Start of Dataset entries

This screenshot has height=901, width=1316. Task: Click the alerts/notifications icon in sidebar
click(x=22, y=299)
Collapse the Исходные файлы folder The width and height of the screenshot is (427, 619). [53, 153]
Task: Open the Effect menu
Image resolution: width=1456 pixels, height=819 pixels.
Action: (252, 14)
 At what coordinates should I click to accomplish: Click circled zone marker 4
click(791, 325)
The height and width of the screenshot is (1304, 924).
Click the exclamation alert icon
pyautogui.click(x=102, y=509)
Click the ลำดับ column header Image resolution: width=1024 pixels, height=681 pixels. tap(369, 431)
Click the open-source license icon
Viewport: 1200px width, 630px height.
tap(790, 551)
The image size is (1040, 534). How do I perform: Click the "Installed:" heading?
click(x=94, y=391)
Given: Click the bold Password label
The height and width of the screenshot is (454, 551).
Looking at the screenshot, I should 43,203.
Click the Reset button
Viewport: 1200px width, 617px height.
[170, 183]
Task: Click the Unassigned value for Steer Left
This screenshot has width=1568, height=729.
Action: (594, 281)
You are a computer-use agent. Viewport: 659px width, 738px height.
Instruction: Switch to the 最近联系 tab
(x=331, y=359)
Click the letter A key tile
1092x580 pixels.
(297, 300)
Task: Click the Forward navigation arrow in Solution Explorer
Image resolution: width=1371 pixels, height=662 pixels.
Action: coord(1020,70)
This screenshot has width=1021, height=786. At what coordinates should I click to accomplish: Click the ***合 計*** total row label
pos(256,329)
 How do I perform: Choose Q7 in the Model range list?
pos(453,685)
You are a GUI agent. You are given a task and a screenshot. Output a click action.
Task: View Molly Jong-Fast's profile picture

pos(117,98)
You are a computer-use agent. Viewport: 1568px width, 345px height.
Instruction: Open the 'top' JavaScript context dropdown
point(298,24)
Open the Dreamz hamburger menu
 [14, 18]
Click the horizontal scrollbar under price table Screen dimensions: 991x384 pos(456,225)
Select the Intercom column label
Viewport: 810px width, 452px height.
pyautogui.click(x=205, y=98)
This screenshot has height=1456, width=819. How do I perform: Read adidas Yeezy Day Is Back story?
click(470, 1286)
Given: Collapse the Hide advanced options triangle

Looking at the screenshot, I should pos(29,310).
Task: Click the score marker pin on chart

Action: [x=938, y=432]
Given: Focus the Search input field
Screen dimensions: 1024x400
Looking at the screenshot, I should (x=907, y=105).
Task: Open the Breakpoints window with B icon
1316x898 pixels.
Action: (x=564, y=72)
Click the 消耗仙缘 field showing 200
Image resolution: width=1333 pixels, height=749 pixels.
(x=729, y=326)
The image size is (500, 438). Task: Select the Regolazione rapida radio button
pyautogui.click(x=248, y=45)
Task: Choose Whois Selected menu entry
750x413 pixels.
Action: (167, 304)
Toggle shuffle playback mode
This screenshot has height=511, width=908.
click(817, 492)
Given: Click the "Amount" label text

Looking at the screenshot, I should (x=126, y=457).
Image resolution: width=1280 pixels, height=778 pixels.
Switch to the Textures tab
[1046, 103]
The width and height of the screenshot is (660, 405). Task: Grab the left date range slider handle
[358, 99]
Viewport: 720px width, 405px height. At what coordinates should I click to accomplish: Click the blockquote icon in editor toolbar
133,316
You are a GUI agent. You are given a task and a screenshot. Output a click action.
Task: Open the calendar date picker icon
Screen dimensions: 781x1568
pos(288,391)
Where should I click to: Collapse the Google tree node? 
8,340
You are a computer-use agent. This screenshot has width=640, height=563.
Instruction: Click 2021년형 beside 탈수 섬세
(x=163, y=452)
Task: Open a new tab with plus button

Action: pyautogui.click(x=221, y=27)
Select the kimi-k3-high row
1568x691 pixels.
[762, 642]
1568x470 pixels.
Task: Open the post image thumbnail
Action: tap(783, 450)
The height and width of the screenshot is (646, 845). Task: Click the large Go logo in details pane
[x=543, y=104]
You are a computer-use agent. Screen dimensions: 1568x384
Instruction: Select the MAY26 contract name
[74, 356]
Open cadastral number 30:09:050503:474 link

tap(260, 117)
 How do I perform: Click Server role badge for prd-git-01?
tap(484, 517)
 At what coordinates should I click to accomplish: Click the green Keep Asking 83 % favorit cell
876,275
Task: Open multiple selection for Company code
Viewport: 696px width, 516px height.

End of Dataset entries

**Instructions for the task**
Above are the entries; copy out every line among them that contains the word "computer".

**Task solution**
You are a computer-use agent. Viewport: 659px width, 738px height.
You are a computer-use agent. Viewport: 1568px width, 345px height.
You are a computer-use agent. This screenshot has width=640, height=563.
You are a computer-use agent. Screen dimensions: 1568x384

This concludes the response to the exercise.